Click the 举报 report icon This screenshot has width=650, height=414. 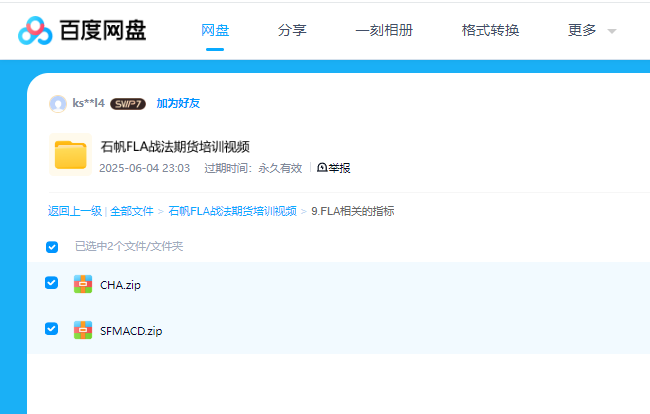click(x=323, y=168)
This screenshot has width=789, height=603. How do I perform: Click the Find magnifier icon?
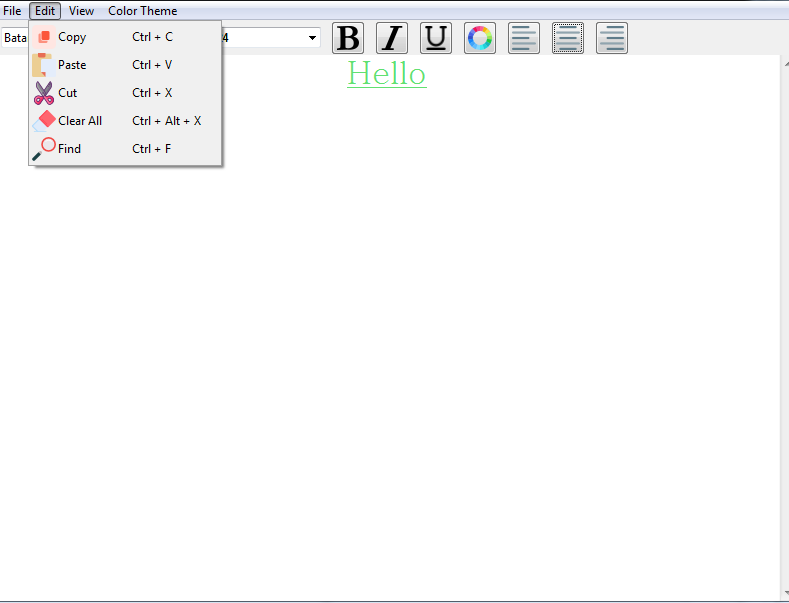[x=44, y=149]
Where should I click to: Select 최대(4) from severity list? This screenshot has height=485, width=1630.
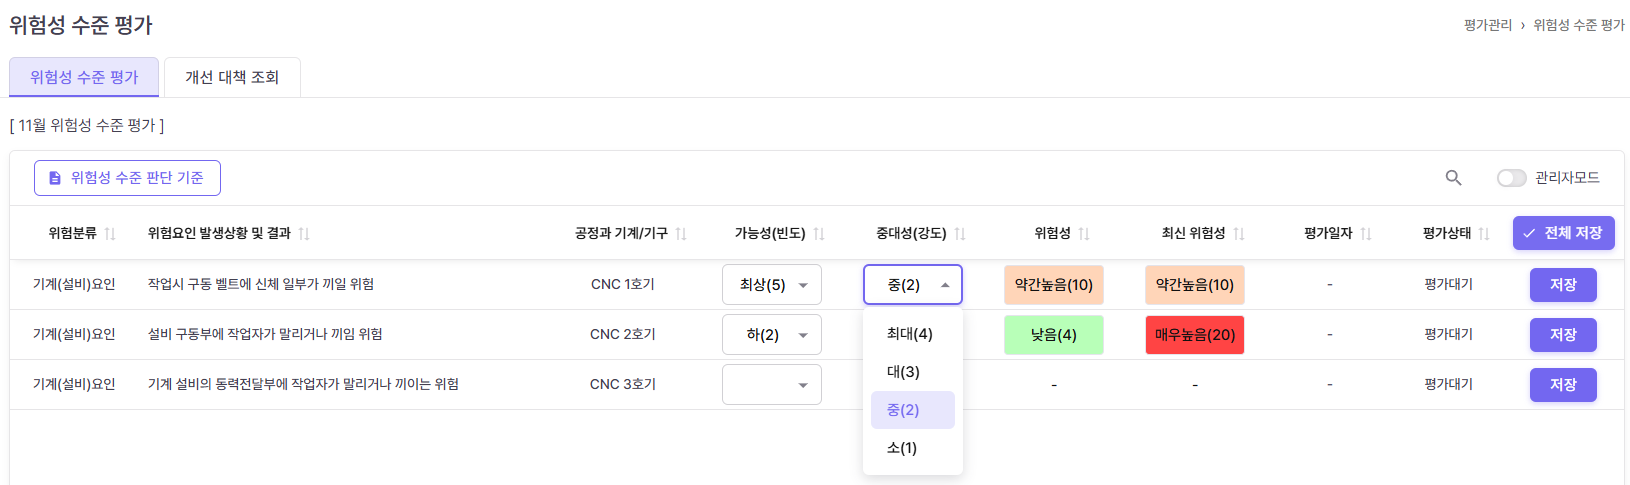click(x=910, y=334)
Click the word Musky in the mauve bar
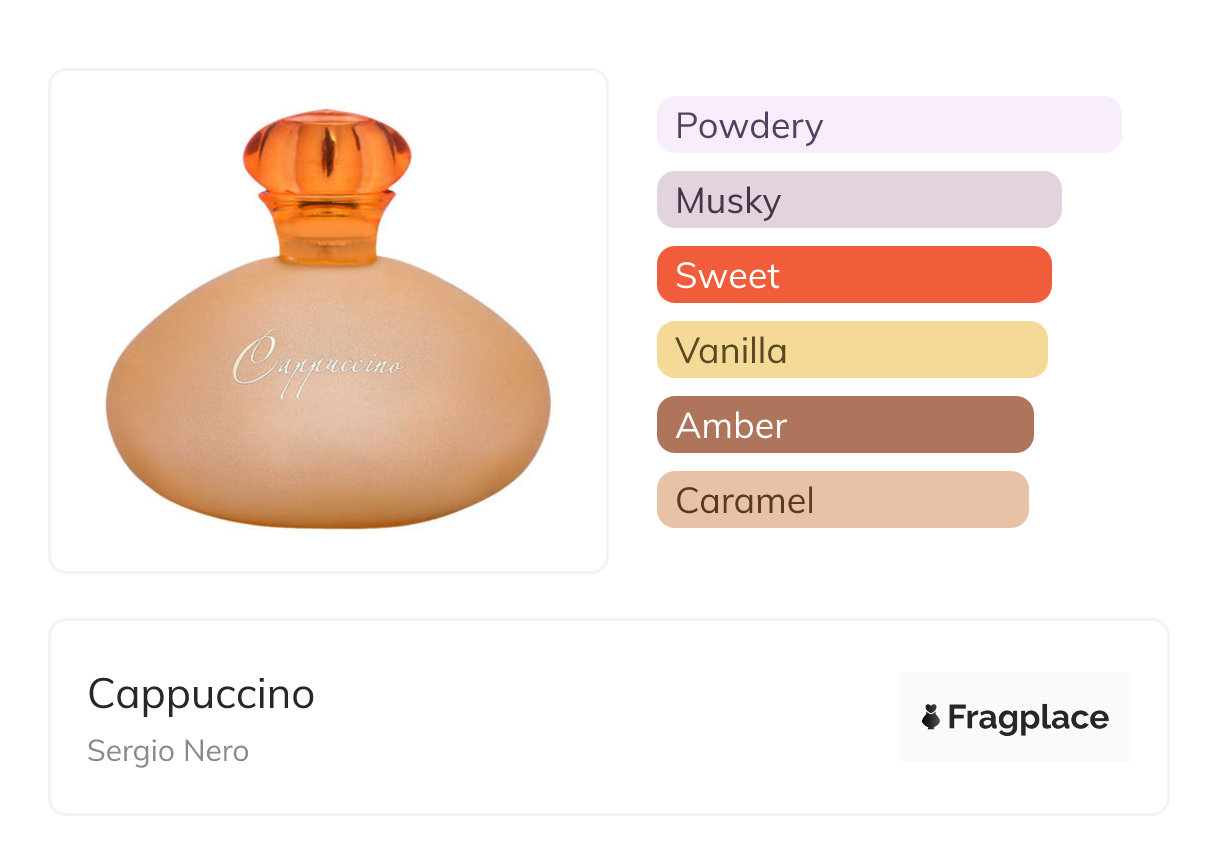1218x864 pixels. 728,201
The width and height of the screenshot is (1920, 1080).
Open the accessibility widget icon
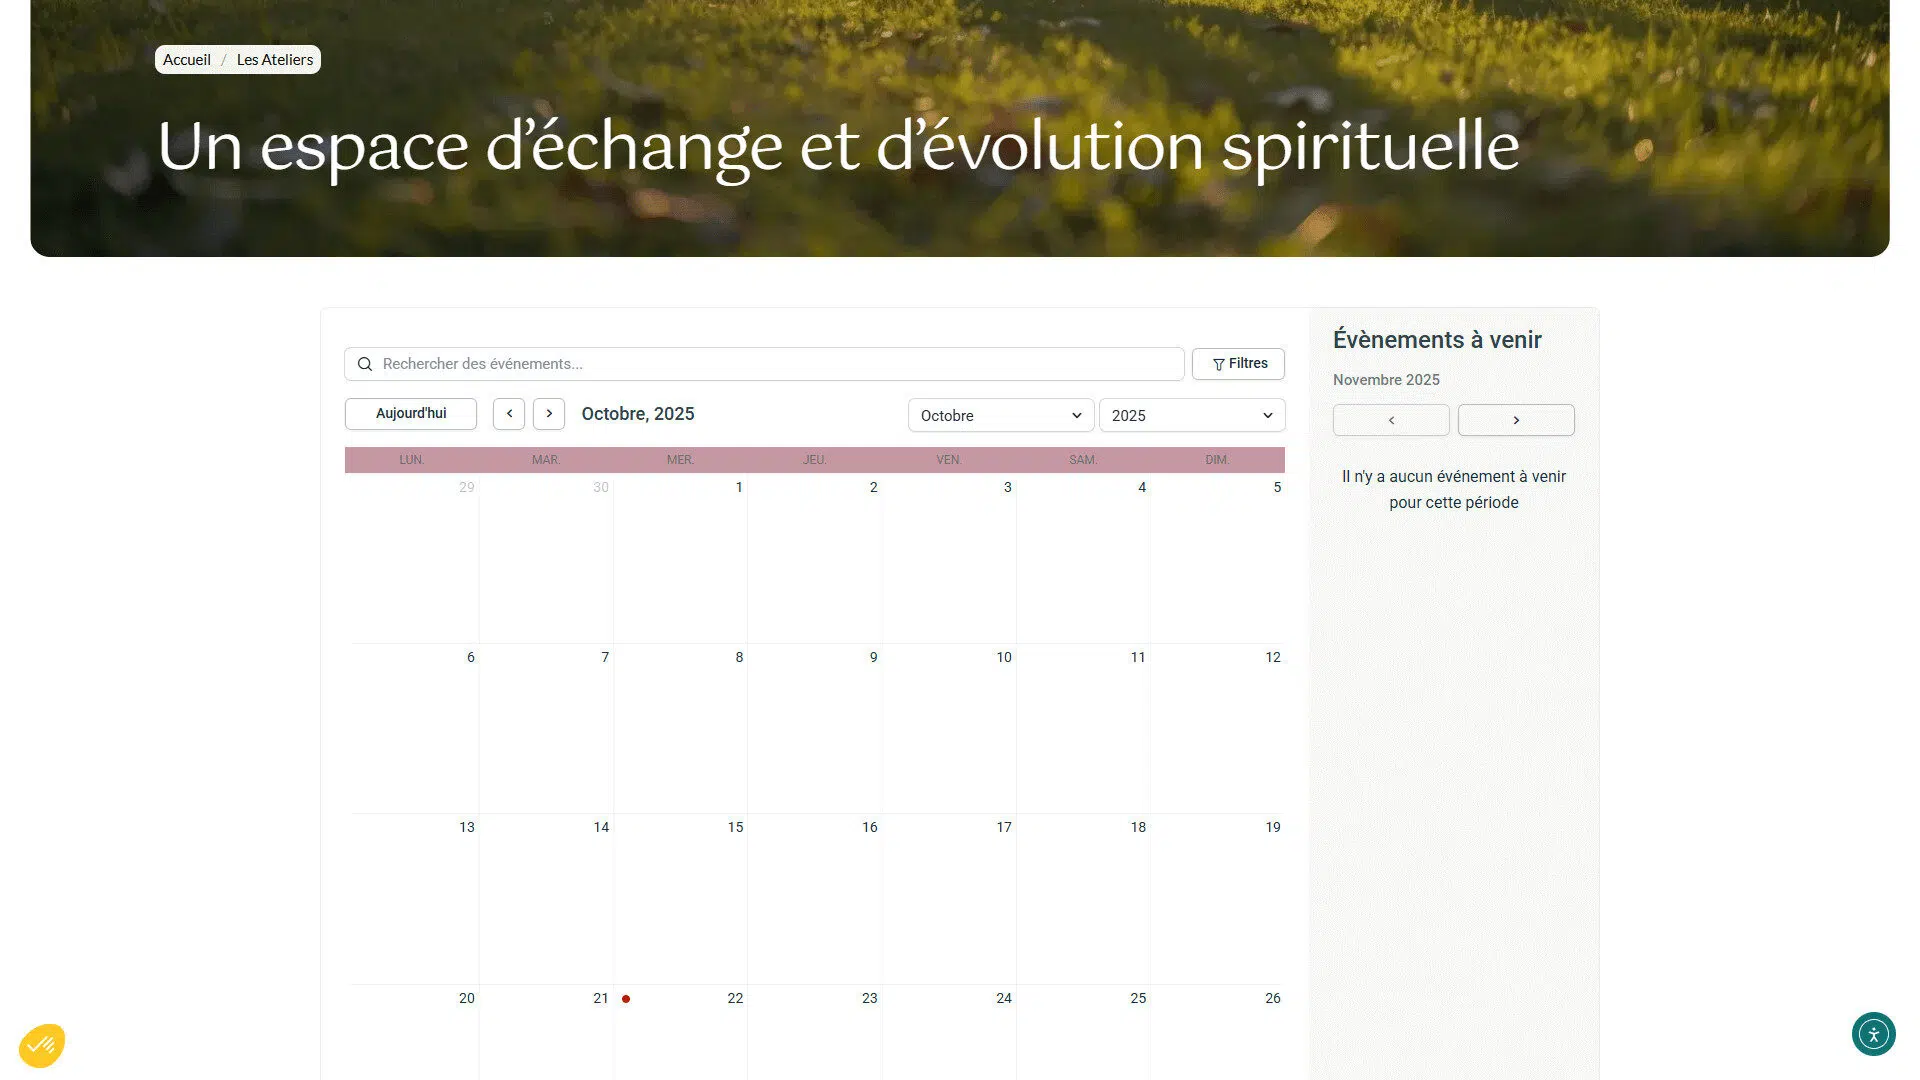click(x=1873, y=1034)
----------
#### [Directive]
Return the lines from the one containing "The width and" through the end of the entries, both included, reproduced exactly. Leave the pictures out of your answer.

#### [Solution to this problem]
The width and height of the screenshot is (1920, 1080).
Open the accessibility widget icon
click(x=1873, y=1034)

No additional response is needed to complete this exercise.